How could we possibly make sweet potato fries that much more delicious? How about we golden milk-ify em?
I know what you’re thinking: Sarah, not more of this trend nonsense. Why must be add activated charcoal/matcha/maca to everything with the sole purpose of making .a food seem trendy. But friends, the beauty of this dish is that the incorporating golden milk with sweet potatoes actually amplifies the flavor to a whole other level!
So let us talk about these, shall we. Delicious sweet potatoes? Check. Rich and nutty coconut oil? Check. Your favorite spices, turmeric and ginger. Triple check!
It makes me want to eat this every day for the rest of my life.
I feel like there are two kinds of people in this world: the people who like sweet potatoes and people who do not. Now, back in my younger days, I used to hate sweet potatoes. What?! I know! I think it was mostly because sweet potatoes were well, sweet, but I only considered them a dinner food. As a kid, I did not like mixing sweet and savory, and the idea of mixing these two flavors totally grossed me OUT.
Thankfully for all of us, this changed and sweet potato wedges became everything. They are just so darn good to eat. They are the perfect “wow I am eating healthy, yet I feel indulgent” kind of food. Ya feel me?
So how do you feel about fries for dinner?
Because that is what these fries should probably be tonight. Maybe with a fried egg on top? Sounds pretty delish to me, but then again it’s carbs, cheese and eggs. Staple foods around here.
And you know, it’s totally cool that we are going to eat fries for dinner because one, these are sweet potato fries (ah yeah – health food!!) and two, these are oven fries, meaning no frying was involved, meaning we get to eat them all by ourselves, right? Yes, definitely… with a fried egg because I obviously think that’d be extra delicious, but that may because I have been egg obsessed. It’s literally been eggs on everything over here.
I made the fries in the oven to keep things healthy. When it comes to fries, I really just cannot deal with actually frying them. I have gotten to the point where frying eggs are manageable, but fries just take too much effort and way too much clean up. The oil splatter is just a NO for me.
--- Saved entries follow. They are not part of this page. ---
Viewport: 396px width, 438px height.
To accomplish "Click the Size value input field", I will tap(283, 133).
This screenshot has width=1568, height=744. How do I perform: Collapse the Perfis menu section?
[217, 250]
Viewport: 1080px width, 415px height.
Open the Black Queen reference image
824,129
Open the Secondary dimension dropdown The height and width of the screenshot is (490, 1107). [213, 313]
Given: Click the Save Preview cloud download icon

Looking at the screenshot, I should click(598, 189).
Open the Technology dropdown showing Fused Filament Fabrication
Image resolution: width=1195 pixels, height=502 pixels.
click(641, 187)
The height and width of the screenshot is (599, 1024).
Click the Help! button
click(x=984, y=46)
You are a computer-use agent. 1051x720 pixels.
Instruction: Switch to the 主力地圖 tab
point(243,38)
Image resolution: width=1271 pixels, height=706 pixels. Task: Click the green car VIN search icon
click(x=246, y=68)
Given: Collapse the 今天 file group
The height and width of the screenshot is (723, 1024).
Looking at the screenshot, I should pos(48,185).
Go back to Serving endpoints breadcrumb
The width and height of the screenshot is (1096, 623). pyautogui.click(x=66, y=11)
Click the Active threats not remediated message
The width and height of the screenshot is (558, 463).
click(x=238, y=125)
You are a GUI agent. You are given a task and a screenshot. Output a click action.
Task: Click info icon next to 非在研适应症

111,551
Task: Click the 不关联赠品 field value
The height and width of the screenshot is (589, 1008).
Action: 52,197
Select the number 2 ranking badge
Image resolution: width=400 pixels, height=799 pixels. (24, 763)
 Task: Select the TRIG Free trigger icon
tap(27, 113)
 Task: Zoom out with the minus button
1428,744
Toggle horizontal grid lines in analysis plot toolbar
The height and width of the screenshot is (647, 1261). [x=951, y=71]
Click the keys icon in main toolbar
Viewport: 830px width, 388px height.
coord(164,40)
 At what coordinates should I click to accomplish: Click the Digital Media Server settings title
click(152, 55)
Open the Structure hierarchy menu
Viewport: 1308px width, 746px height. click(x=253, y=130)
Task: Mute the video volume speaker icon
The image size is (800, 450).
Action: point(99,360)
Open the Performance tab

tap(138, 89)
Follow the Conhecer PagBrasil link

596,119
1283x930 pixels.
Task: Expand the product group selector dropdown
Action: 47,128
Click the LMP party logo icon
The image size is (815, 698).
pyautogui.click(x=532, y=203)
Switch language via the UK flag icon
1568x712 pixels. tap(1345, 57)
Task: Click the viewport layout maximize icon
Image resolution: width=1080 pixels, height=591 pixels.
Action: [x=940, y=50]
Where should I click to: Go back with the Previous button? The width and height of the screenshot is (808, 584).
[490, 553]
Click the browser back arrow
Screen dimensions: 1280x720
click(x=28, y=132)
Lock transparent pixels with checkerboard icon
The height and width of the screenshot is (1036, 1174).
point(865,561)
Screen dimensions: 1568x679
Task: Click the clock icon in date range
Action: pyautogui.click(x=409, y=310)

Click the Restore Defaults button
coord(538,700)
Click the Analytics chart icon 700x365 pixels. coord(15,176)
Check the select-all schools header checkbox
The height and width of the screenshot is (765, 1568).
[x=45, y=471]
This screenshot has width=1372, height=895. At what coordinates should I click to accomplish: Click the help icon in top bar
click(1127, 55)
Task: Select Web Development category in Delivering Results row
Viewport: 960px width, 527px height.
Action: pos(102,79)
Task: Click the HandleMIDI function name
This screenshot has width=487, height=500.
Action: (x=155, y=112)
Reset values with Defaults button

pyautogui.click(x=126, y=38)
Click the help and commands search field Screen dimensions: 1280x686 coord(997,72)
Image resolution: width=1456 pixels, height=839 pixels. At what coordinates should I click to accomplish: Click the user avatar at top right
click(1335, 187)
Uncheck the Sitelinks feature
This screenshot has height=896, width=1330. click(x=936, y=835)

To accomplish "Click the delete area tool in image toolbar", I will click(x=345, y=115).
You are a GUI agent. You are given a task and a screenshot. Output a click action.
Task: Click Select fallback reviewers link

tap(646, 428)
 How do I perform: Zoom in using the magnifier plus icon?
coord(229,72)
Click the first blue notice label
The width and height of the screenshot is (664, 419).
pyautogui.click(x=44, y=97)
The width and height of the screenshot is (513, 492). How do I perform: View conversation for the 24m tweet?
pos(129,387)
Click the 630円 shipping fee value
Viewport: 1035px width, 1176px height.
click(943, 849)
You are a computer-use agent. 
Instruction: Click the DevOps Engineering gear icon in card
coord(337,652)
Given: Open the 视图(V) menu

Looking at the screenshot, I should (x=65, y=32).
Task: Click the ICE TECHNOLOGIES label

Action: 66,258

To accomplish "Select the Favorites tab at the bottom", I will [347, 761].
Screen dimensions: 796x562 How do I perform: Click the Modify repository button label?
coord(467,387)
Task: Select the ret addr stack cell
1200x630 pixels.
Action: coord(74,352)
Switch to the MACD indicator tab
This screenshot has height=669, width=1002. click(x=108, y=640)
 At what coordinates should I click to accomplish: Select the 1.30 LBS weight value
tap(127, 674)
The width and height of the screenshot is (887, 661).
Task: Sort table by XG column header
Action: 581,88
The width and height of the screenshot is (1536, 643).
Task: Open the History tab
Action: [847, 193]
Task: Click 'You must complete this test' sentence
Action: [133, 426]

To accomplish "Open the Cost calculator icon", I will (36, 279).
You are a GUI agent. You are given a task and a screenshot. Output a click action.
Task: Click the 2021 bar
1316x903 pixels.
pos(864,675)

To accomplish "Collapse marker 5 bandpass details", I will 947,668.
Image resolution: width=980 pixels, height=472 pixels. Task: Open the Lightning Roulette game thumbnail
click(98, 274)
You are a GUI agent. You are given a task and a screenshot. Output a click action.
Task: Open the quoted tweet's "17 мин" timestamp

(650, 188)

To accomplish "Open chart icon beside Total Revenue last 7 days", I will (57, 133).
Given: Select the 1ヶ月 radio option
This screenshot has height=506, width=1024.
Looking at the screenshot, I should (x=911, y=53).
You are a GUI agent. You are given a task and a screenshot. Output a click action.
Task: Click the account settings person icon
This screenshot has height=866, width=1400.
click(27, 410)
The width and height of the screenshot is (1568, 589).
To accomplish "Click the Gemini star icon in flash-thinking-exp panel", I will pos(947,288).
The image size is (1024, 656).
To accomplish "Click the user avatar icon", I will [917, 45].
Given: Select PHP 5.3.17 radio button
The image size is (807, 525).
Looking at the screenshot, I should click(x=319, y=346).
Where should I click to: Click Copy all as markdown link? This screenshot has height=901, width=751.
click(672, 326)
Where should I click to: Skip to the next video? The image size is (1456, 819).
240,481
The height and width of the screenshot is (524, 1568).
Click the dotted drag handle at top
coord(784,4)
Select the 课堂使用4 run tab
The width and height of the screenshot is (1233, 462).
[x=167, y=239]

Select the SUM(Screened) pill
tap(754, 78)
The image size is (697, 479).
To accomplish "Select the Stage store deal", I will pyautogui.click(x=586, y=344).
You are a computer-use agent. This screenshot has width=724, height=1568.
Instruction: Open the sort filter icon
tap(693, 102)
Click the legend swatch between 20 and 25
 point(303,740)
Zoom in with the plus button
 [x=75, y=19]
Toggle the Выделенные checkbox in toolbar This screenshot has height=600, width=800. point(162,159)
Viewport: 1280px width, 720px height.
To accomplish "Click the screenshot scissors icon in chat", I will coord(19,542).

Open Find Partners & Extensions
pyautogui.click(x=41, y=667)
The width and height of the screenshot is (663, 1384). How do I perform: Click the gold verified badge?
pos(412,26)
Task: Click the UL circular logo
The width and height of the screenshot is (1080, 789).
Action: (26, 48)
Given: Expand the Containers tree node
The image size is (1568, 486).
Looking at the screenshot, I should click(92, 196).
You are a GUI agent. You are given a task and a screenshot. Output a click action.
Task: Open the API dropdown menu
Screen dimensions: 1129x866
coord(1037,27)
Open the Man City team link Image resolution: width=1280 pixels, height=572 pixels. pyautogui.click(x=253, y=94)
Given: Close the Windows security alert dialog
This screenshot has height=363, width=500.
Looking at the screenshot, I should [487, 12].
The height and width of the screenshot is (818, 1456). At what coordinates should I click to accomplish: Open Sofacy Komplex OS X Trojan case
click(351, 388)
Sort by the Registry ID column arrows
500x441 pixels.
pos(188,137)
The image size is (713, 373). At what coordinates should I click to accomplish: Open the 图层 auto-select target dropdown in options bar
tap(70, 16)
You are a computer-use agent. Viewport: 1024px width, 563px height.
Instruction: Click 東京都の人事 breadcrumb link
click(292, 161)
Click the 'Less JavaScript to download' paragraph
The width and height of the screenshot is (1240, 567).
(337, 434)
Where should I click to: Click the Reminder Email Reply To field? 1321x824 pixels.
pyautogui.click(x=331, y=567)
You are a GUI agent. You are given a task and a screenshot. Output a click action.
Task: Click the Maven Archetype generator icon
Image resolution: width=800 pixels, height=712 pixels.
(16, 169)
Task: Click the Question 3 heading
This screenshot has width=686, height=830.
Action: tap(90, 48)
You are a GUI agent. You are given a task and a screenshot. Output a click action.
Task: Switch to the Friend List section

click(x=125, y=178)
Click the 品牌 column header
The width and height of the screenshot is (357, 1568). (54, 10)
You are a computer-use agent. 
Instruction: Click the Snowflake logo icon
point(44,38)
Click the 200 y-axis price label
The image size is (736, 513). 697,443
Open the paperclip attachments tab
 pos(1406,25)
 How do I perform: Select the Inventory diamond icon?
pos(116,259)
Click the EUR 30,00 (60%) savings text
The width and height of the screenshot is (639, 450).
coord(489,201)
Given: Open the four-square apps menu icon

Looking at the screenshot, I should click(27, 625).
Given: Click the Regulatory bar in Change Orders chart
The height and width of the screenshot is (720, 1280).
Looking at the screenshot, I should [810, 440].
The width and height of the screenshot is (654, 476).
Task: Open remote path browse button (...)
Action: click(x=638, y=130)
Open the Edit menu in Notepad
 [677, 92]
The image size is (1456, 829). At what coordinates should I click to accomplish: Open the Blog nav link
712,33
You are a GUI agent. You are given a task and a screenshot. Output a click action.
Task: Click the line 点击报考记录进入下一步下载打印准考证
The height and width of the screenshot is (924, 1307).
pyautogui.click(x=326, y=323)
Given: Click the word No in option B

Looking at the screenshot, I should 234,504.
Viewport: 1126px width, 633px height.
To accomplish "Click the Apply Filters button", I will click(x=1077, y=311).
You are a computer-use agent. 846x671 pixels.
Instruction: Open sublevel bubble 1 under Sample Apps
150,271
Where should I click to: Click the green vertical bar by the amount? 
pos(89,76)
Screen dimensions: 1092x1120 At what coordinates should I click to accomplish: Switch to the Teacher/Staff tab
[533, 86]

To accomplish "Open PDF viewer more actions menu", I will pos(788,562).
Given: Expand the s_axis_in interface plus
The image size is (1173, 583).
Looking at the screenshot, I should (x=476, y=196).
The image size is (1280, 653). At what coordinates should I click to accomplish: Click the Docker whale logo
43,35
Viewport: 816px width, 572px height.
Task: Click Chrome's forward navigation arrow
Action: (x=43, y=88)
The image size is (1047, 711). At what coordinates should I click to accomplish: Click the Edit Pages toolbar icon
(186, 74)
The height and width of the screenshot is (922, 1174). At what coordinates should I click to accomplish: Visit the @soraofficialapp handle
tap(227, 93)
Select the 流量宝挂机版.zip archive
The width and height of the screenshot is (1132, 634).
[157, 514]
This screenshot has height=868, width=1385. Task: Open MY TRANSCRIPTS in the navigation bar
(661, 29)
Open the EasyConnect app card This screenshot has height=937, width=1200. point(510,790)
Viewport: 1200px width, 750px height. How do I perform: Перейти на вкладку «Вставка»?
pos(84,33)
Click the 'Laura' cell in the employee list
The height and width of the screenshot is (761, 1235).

And really, I have always loved oven fries. They are what my dad used to cook and they will always be the best if you ask me.
So go forth! Dump em in a yogurt bowl, serve with some split pea dal, or alongside chili. Try em out! I do not have experience using an air fryer, but people always tell me they turn out deliciously crispy in there.
10 minPrep Time
30 minCook Time
40 minTotal Time
5 based on 1 review(s)
- 3 large sweet potatoes, cut into wedges
- 1.5 tablespoon coconut oil, melted
- 1 tablespoon fresh grated ginger (or 1 teaspoon dried ginger)
- 1 tablespoon fresh grated turmeric (or 1 teaspoon dried turmeric
- salt + pepper, to taste
Preheat the oven to 425 degrees fahrenheit. I normally do not line a baking sheet when roasting vegetables like this, but feel free to if you must.
In a large bowl, toss the sweet potatoes with coconut oil, grated ginger, grated turmeric, salt and pepper. Spread evenly on the baking sheet and cook for 10-15 minutes on one side. Flip and cook for an additional 10-15 minutes, until browned on the outside, yet soft on the inside. Serve with a burger, in a yogurt bowl, below some eggs, or on their own!